### RECORDS FOR THIS TASK:
◆ ◆ ◆ ◆ ◆

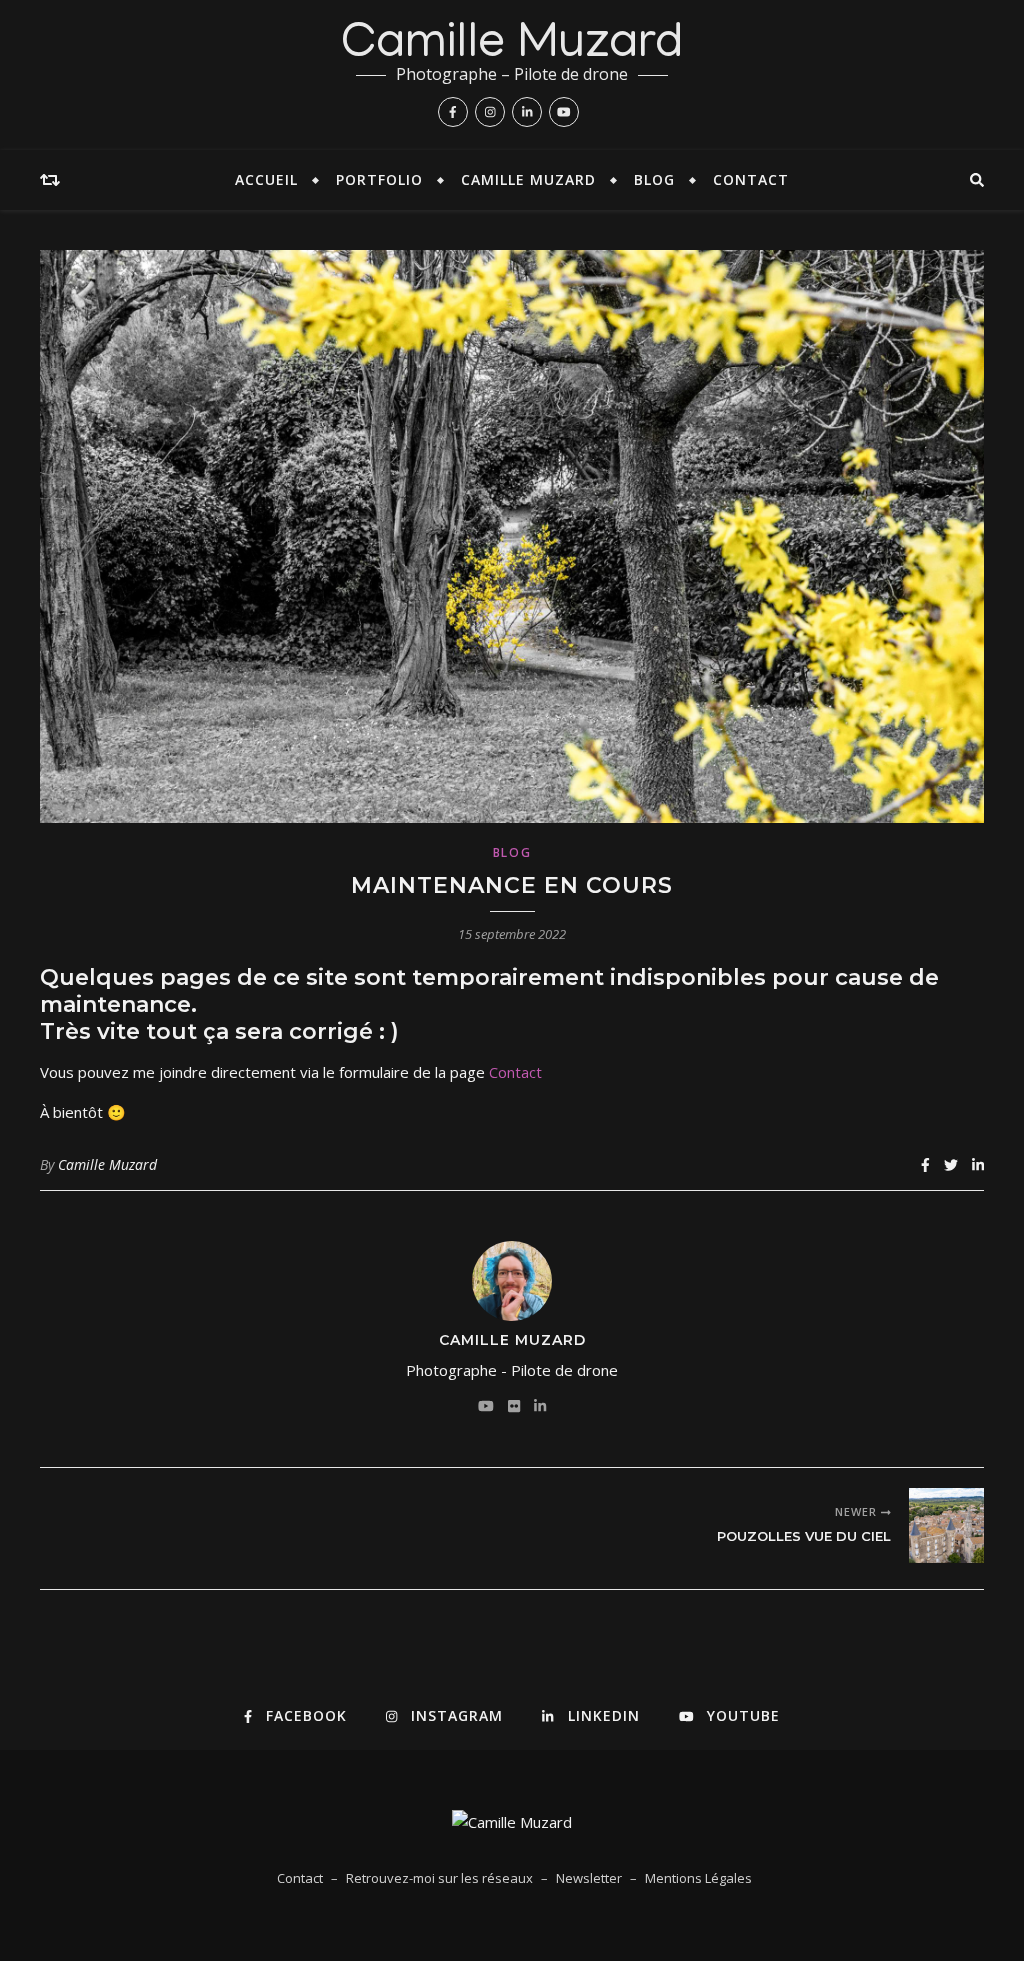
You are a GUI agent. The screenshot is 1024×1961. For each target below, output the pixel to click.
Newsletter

◆ ◆ ◆ ◆ ◆

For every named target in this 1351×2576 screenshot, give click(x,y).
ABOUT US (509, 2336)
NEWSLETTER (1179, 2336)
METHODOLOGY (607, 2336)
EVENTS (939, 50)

◆ ◆ ◆ ◆ ◆

### INSTRUCTIONS TO FOLLOW:
Using the records above, set down exactly the lines from the one with "For every named" through the one with "EVENTS (939, 50)", inclusive, and nothing more.

### TASK RESPONSE:
For every named target in this 1351×2576 screenshot, give click(x,y).
ABOUT US (509, 2336)
NEWSLETTER (1179, 2336)
METHODOLOGY (607, 2336)
EVENTS (939, 50)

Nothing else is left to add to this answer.